* **PROBLEM REQUIREMENTS**: Answer with a single number stating how many lines of the entries below include the string "computer".
[DATASET EXCERPTS — start]
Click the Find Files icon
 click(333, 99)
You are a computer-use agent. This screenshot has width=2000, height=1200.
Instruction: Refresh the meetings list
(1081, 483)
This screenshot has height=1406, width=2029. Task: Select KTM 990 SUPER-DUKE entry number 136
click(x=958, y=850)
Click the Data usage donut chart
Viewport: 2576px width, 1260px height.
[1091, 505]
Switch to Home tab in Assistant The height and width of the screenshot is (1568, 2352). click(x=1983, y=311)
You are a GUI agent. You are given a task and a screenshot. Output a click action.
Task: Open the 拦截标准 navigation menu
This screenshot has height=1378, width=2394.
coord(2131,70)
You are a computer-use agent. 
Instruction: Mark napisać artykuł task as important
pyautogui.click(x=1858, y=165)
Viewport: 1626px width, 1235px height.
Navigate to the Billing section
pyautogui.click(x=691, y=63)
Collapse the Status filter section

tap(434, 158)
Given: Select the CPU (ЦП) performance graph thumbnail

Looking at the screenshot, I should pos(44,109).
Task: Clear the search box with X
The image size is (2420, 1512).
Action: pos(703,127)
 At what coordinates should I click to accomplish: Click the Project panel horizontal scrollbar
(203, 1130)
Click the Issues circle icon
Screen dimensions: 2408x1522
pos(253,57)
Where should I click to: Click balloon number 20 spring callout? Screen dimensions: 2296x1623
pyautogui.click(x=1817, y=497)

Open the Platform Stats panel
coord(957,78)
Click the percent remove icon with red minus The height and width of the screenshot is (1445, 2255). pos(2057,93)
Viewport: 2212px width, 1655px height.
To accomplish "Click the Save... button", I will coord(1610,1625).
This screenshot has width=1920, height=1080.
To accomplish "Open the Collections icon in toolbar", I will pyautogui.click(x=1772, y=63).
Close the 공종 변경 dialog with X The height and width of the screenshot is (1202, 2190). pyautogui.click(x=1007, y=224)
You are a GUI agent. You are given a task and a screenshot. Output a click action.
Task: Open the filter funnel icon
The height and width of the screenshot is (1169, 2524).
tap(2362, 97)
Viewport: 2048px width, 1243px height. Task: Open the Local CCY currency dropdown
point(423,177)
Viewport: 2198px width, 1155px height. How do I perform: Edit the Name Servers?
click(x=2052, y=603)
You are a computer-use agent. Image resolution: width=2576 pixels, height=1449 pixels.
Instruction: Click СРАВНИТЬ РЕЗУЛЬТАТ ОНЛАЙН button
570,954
[DATASET EXCERPTS — finish]
* **THE ANSWER**: 3